Acórdão do Tribunal da Relação de Coimbra
Processo:
146183/14.7YIPRT.C1
Nº Convencional: JTRC
Relator: MARIA JOÃO AREIAS
Descritores: EMPREITADA
DEFEITOS
PREÇO
EXCEPÇÃO DE NÃO CUMPRIMENTO
Data do Acordão: 12/06/2016
Votação: UNANIMIDADE
Tribunal Recurso: COMARCA DE COIMBRA - M.-O-VELHO - JUÍZO C. GENÉRICA
Texto Integral: S
Meio Processual: APELAÇÃO
Decisão: REVOGADA
Legislação Nacional: ARTS. 428, 1207, 1221 CC
Sumário: 1. Caso o preço não tenha de ser integralmente pago em momento anterior à entrega, o dono da obra pode suspender o pagamento de uma parte do preço, proporcional à desvalorização provocada pela existência do defeito, enquanto estes não tenham sido eliminados.

2. A procedência da invocação da exceção de incumprimento do contrato em tais circunstâncias por parte do réu, deverá importar a improcedência da ação na qual é pedido o montante do preço em falta.

Decisão Texto Integral:           




                                                                                     

Acordam no Tribunal da Relação de Coimbra (2ª Secção):

I – RELATÓRIO

J (…) intentou o presente procedimento de injunção, a prosseguir como ação especial para cumprimento de obrigações pecuniárias emergentes de contratos contra S (…),

pedindo a condenação da ré a pagar-lhe a quantia de 10.569,60 €, acrescida de 209,03 €, de juros vencidos, e vincendos até integral pagamento, mais 500,00 € a título de honorários de advogado, alegando que, no âmbito da sua atividade de construção civil, foi contratado pela ré para proceder à reconstrução da sua vivenda, no âmbito do qual forneceu os bens e serviços a que respeitam as faturas nºs. 71 e 72, no valor global de 10.569, 60 €, encontrando-se em dívida, por conta do preço global acordado, a referida quantia.

A ré deduz oposição, alegando, em síntese, que, tendo sido ajustado o preço de 30.700,00 € pela totalidade da obra, o autor não só não executou a totalidade da obra, como o que executou padece de defeitos graves; a ré tem direito a recusar a prestação, bem como à reposição do bem com o contrato, sem encargos, mediante a reparação ou substituição, à redução adequada do preço ou à resolução do contrato.

Conclui pela improcedência da ação e pela sua absolvição do pedido.

Realizada audiência de julgamento, foi proferida sentença a julgar a ação parcialmente procedente, condenando a Ré a pagar a pagar ao autor a quantia de 2.700,00 € contra a simultânea eliminação dos defeitos descritos nos pontos 9, 10. 13 e 18 (relativamente ao aro e rodapé), 21, 22 e 23, dos factos dados como provados.

────────────────────────────────────────

— INSTRUÇÃO A —
Diga se cada afirmação concorda com o acórdão, respondendo sim ou não e citando as palavras do texto que o decidem: (i) a decisão foi tomada por unanimidade; (ii) segundo a ré, o preço ajustado pela totalidade da obra foi de 10.569,60 €; (iii) a sentença condenou a ré a pagar ao autor 2.700,00 €.
— INSTRUÇÃO B —
No acórdão, que quantia pedia o autor a título de honorários de advogado?
As linhas que se seguem provêm de outra fonte.

— DADOS BRUTOS —

────────────────────────────────────────

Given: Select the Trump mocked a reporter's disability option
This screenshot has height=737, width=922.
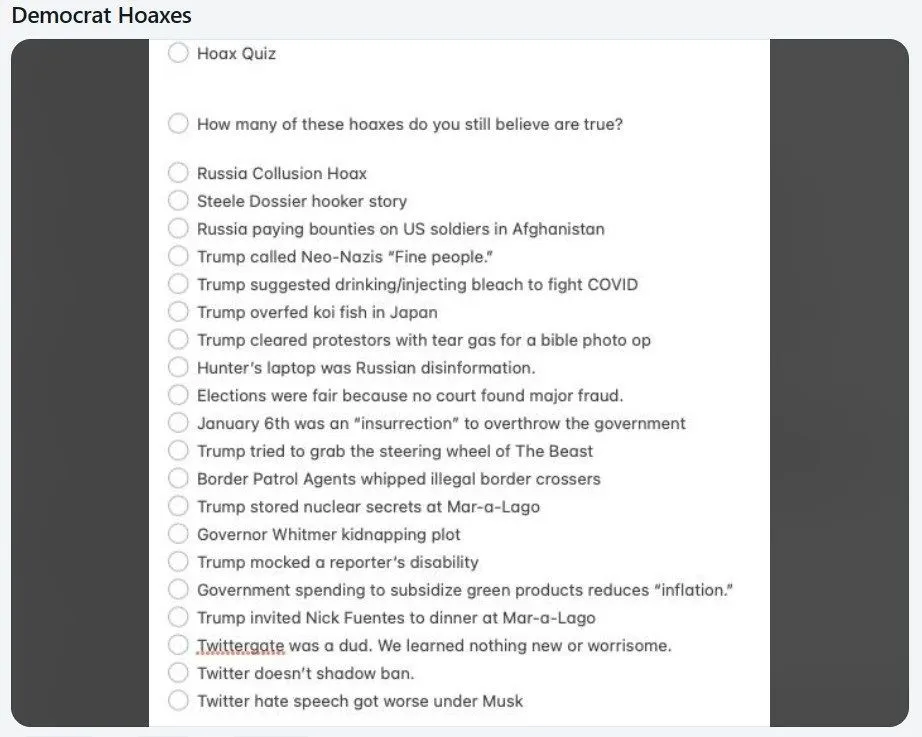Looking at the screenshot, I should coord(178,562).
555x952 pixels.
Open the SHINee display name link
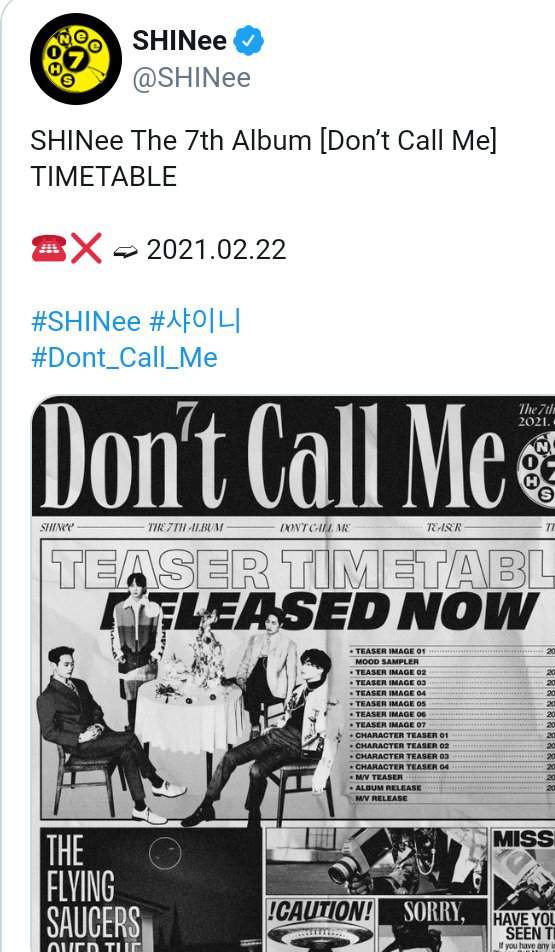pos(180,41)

────────────────────────────────────────

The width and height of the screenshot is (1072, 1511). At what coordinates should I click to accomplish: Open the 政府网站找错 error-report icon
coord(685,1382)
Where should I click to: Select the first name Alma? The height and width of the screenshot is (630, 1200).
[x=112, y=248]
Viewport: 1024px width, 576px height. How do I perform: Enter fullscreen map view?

────────────────────────────────────────

— RESPOSTA A —
(i) Sim: "Votação: UNANIMIDADE".
(ii) Não: "tendo sido ajustado o preço de 30.700,00 € pela totalidade da obra".
(iii) Sim: "a quantia de 2.700,00 €".

— RESPOSTA B —
500,00 €.